= TASK TO CARRY OUT =
Set down the entries once more, exactly as they are written.

= RECORDS PROVIDED =

# # #

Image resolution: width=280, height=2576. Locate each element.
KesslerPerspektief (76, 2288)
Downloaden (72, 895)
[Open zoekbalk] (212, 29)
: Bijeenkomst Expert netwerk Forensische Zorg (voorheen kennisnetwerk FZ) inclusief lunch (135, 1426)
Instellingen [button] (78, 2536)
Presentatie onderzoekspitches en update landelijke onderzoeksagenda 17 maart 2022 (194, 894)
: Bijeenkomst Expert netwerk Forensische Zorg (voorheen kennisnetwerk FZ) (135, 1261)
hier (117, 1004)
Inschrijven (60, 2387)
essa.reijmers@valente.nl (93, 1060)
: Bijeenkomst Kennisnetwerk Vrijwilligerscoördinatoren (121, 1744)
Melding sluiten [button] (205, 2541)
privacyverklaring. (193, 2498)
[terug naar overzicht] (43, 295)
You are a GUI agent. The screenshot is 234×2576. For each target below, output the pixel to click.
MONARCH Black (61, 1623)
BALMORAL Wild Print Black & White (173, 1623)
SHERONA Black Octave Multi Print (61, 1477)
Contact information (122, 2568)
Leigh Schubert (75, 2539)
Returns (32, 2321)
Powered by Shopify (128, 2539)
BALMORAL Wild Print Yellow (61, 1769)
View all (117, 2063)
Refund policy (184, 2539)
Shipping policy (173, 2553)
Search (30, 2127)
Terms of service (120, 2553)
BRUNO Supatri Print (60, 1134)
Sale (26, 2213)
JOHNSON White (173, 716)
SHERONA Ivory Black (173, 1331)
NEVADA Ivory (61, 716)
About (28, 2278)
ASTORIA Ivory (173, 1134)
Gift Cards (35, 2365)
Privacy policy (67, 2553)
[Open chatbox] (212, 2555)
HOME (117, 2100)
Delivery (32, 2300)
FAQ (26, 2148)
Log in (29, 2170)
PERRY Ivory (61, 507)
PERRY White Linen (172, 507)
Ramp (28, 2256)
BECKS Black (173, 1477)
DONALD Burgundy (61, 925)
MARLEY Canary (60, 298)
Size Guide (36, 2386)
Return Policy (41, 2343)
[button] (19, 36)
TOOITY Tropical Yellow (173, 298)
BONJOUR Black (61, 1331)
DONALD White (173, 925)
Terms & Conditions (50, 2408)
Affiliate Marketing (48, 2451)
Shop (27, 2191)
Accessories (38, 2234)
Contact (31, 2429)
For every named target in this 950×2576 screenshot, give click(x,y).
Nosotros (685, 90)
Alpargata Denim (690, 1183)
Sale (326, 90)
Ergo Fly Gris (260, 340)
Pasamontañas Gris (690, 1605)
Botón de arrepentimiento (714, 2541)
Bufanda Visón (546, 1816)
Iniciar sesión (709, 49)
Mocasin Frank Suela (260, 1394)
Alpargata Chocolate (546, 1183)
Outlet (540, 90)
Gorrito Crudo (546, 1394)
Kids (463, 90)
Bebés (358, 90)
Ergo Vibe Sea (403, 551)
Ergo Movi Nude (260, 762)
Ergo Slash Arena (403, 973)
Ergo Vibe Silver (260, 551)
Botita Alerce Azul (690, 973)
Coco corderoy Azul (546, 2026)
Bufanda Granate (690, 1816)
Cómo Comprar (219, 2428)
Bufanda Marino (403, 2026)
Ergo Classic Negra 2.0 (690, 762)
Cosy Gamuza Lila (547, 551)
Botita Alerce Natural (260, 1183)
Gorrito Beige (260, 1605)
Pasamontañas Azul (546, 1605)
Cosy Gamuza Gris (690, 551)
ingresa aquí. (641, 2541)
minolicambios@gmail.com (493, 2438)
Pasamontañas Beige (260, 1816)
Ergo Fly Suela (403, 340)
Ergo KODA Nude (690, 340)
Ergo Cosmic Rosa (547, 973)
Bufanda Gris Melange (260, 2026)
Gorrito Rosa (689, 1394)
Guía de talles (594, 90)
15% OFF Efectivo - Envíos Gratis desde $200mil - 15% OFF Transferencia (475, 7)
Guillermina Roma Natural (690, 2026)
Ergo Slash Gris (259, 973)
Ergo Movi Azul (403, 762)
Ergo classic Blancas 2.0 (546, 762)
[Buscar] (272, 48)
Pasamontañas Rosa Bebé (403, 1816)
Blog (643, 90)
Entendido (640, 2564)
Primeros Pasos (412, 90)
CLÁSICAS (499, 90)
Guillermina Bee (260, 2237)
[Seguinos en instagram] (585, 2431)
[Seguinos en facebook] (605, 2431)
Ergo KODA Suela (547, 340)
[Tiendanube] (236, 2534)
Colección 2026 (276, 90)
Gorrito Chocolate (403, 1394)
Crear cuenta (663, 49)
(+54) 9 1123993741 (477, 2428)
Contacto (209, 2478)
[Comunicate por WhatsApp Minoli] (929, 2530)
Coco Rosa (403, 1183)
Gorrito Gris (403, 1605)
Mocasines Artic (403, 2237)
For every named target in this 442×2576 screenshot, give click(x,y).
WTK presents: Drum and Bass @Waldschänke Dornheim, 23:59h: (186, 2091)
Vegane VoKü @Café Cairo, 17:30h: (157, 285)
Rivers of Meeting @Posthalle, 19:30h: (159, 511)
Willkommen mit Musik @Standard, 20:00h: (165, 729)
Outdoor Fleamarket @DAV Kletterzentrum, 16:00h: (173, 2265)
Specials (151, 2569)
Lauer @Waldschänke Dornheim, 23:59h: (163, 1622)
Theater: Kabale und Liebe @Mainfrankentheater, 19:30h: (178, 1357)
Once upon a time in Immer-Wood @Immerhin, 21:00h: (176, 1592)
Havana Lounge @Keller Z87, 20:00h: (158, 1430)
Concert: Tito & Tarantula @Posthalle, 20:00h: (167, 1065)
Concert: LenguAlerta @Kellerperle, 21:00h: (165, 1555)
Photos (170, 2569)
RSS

# # #

= WRITTEN RESPONSE =
Image resolution: width=280, height=2576. Locate each element.
KesslerPerspektief (76, 2288)
Downloaden (72, 895)
[Open zoekbalk] (212, 29)
: Bijeenkomst Expert netwerk Forensische Zorg (voorheen kennisnetwerk FZ) inclusief lunch (135, 1426)
Instellingen [button] (78, 2536)
Presentatie onderzoekspitches en update landelijke onderzoeksagenda 17 maart 2022 (194, 894)
: Bijeenkomst Expert netwerk Forensische Zorg (voorheen kennisnetwerk FZ) (135, 1261)
hier (117, 1004)
Inschrijven (60, 2387)
essa.reijmers@valente.nl (93, 1060)
: Bijeenkomst Kennisnetwerk Vrijwilligerscoördinatoren (121, 1744)
Melding sluiten [button] (205, 2541)
privacyverklaring. (193, 2498)
[terug naar overzicht] (43, 295)
You are a GUI agent. The screenshot is 234×2576. For each target below, output the pixel to click.
MONARCH Black (61, 1623)
BALMORAL Wild Print Black & White (173, 1623)
SHERONA Black Octave Multi Print (61, 1477)
Contact information (122, 2568)
Leigh Schubert (75, 2539)
Returns (32, 2321)
Powered by Shopify (128, 2539)
BALMORAL Wild Print Yellow (61, 1769)
View all (117, 2063)
Refund policy (184, 2539)
Shipping policy (173, 2553)
Search (30, 2127)
Terms of service (120, 2553)
BRUNO Supatri Print (60, 1134)
Sale (26, 2213)
JOHNSON White (173, 716)
SHERONA Ivory Black (173, 1331)
NEVADA Ivory (61, 716)
About (28, 2278)
ASTORIA Ivory (173, 1134)
Gift Cards (35, 2365)
Privacy policy (67, 2553)
[Open chatbox] (212, 2555)
HOME (117, 2100)
Delivery (32, 2300)
FAQ (26, 2148)
Log in (29, 2170)
PERRY Ivory (61, 507)
PERRY White Linen (172, 507)
Ramp (28, 2256)
BECKS Black (173, 1477)
DONALD Burgundy (61, 925)
MARLEY Canary (60, 298)
Size Guide (36, 2386)
Return Policy (41, 2343)
[button] (19, 36)
TOOITY Tropical Yellow (173, 298)
BONJOUR Black (61, 1331)
DONALD White (173, 925)
Terms & Conditions (50, 2408)
Affiliate Marketing (48, 2451)
Shop (27, 2191)
Accessories (38, 2234)
Contact (31, 2429)
For every named target in this 950×2576 screenshot, give click(x,y).
Nosotros (685, 90)
Alpargata Denim (690, 1183)
Sale (326, 90)
Ergo Fly Gris (260, 340)
Pasamontañas Gris (690, 1605)
Botón de arrepentimiento (714, 2541)
Bufanda Visón (546, 1816)
Iniciar sesión (709, 49)
Mocasin Frank Suela (260, 1394)
Alpargata Chocolate (546, 1183)
Outlet (540, 90)
Gorrito Crudo (546, 1394)
Kids (463, 90)
Bebés (358, 90)
Ergo Vibe Sea (403, 551)
Ergo Movi Nude (260, 762)
Ergo Slash Arena (403, 973)
Ergo Vibe Silver (260, 551)
Botita Alerce Azul (690, 973)
Coco corderoy Azul (546, 2026)
Bufanda Granate (690, 1816)
Cómo Comprar (219, 2428)
Bufanda Marino (403, 2026)
Ergo Classic Negra 2.0 (690, 762)
Cosy Gamuza Lila (547, 551)
Botita Alerce Natural (260, 1183)
Gorrito Beige (260, 1605)
Pasamontañas Azul (546, 1605)
Cosy Gamuza Gris (690, 551)
ingresa aquí. (641, 2541)
minolicambios@gmail.com (493, 2438)
Pasamontañas Beige (260, 1816)
Ergo Fly Suela (403, 340)
Ergo KODA Nude (690, 340)
Ergo Cosmic Rosa (547, 973)
Bufanda Gris Melange (260, 2026)
Gorrito Rosa (689, 1394)
Guía de talles (594, 90)
15% OFF Efectivo - Envíos Gratis desde $200mil - 15% OFF Transferencia (475, 7)
Guillermina Roma Natural (690, 2026)
Ergo Slash Gris (259, 973)
Ergo Movi Azul (403, 762)
Ergo classic Blancas 2.0 (546, 762)
[Buscar] (272, 48)
Pasamontañas Rosa Bebé (403, 1816)
Blog (643, 90)
Entendido (640, 2564)
Primeros Pasos (412, 90)
CLÁSICAS (499, 90)
Guillermina Bee (260, 2237)
[Seguinos en instagram] (585, 2431)
[Seguinos en facebook] (605, 2431)
Ergo KODA Suela (547, 340)
[Tiendanube] (236, 2534)
Colección 2026 (276, 90)
Gorrito Chocolate (403, 1394)
Crear cuenta (663, 49)
(+54) 9 1123993741 (477, 2428)
Contacto (209, 2478)
[Comunicate por WhatsApp Minoli] (929, 2530)
Coco Rosa (403, 1183)
Gorrito Gris (403, 1605)
Mocasines Artic (403, 2237)
For every named target in this 442×2576 screenshot, give click(x,y).
WTK presents: Drum and Bass @Waldschänke Dornheim, 23:59h: (186, 2091)
Vegane VoKü @Café Cairo, 17:30h: (157, 285)
Rivers of Meeting @Posthalle, 19:30h: (159, 511)
Willkommen mit Musik @Standard, 20:00h: (165, 729)
Outdoor Fleamarket @DAV Kletterzentrum, 16:00h: (173, 2265)
Specials (151, 2569)
Lauer @Waldschänke Dornheim, 23:59h: (163, 1622)
Theater: Kabale und Liebe @Mainfrankentheater, 19:30h: (178, 1357)
Once upon a time in Immer-Wood @Immerhin, 21:00h: (176, 1592)
Havana Lounge @Keller Z87, 20:00h: (158, 1430)
Concert: Tito & Tarantula @Posthalle, 20:00h: (167, 1065)
Concert: LenguAlerta @Kellerperle, 21:00h: (165, 1555)
Photos (170, 2569)
RSS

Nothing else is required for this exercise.